Arachnoiditis Michael D. Osborne, MD Timothy Howard, MD

Synonyms Spinal adhesive arachnoiditis Lumbosacral spinal fibrosis Chronic leptomeningitis

ICD-10 Code G03.9

Arachnoiditis (spinal) NOS

Definition The meninges are a system of three protective membranes that surround the central nervous system and consist of the pia mater, arachnoid mater, and dura mater layers. Arachnoiditis is the development of chronic inflammation and progressive fibrosis of the arachnoid and pia layers of the meninges. This is thought to be from an original insult, such as chemical irritation or physical manipulation, which leads to an inflammatory cascade.1 It can occur subsequent to a variety of conditions, although it is most commonly a sequela of spinal surgery or the result of intrathecal injection of radiographic dyes and chemicals with neurotoxic preservatives.2 Some of the etiologic factors linked to the development of arachnoiditis are listed in Table 96.1. Because arachnoiditis is rare, specific incidence and prevalence are uncertain. When microtrauma to the vasculature of the arachnoid membrane and pia mater occurs, it can impair the normal mechanisms for control of meningeal fibrosis.2 This may result in the deposition of fibrous collagen bands in the arachnoid-pia membranes and cause the nerve roots to adhere to each other as well as to the dural sac. The pathophysiologic mechanism of arachnoiditis involves a progression from root inflammation (radiculitis) to root adherence (fibrosis). In severe cases, the arachnoid fibrosis can cause compressive root ischemia, and progressive neurologic deficits may ensue.3 When this condition occurs in the meninges of the cervical and thoracic regions, the spinal cord can become enmeshed and constricted as well. Pain is the result of dural adherence with nerve root traction and nerve ischemia. Typically, arachnoiditis develops slowly during the period of months after the initial insult, although it may continue to develop for years, resulting in worsening pain and paresthesias or progressive neurologic injury.2 

Symptoms The symptoms associated with arachnoiditis are heterogeneous and often difficult to distinguish from other disease

processes, such as radiculopathy, spinal stenosis, cauda equina syndrome, and neuropathies. Also, because arachnoiditis is often acquired iatrogenically during the course of evaluation and treatment of spinal disorders, patients often have concomitant symptoms of mechanical back pain or myofascial pain in addition to the arachnoiditis symptom complex. Patients with arachnoiditis principally report burning pain or paresthesias. However, these symptoms often do not follow typical radicular patterns. Pain is usually constant but exacerbated by movement. Some patients experience secondary muscle spasms. Weakness and muscle atrophy may also occur, and bowel or bladder sphincter dysfunction is not uncommon. Onset is insidious, and symptoms may first be manifested years after the inciting event.4 Symptoms can range from mild (such as slight tingling of the extremities) to severe (such as excruciating pain with progressive neurologic deterioration). The condition may also be asymptomatic and discovered only incidentally on magnetic resonance imaging (MRI). 

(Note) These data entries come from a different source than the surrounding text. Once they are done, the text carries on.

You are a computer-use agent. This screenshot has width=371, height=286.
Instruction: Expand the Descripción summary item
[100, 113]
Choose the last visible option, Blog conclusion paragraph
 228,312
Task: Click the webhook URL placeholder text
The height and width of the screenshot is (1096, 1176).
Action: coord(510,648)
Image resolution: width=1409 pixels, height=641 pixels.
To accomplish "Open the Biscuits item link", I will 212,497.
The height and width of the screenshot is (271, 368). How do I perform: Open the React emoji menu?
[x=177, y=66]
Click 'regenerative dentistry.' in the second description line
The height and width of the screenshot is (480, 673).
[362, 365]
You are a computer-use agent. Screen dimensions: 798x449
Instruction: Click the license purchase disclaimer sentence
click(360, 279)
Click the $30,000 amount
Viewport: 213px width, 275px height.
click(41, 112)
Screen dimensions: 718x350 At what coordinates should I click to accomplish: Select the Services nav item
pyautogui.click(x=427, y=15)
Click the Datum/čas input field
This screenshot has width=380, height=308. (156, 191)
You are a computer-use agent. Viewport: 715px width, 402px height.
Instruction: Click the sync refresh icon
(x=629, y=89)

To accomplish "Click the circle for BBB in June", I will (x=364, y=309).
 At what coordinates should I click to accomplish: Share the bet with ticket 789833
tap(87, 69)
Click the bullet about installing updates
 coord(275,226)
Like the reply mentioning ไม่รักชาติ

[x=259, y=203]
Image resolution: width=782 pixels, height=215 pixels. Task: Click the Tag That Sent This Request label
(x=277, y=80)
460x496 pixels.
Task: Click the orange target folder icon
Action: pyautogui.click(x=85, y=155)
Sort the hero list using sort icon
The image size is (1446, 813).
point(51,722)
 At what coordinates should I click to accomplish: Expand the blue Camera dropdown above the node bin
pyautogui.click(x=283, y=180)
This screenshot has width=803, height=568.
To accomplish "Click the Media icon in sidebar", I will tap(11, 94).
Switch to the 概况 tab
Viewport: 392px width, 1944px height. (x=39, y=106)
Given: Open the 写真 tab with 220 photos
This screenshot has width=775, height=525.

Physical Examination Neurologic examination typically reveals a patchy distribution of lower motor neuron deficits. Examination findings may include loss of reflexes, muscle weakness, muscle atrophy, anesthesia, gait instability, and reduced rectal tone.3 Less commonly, arachnoiditis may involve the spinal cord; in these instances, upper motor neuron findings (hyperreflexia, spasticity, presence of Babinski response) can be found on examination. A complete neurologic examination should be performed at the time of initial diagnosis. In the event that symptoms worsen, this examination may then be used as a benchmark to ascertain whether neurologic deterioration is occurring. In the setting of progressive neurologic decline, it is incumbent upon the treating physician to rule out other pathologic processes (such as a new disc herniation) before neurologic deterioration is attributed solely to progressive arachnoid fibrosis. 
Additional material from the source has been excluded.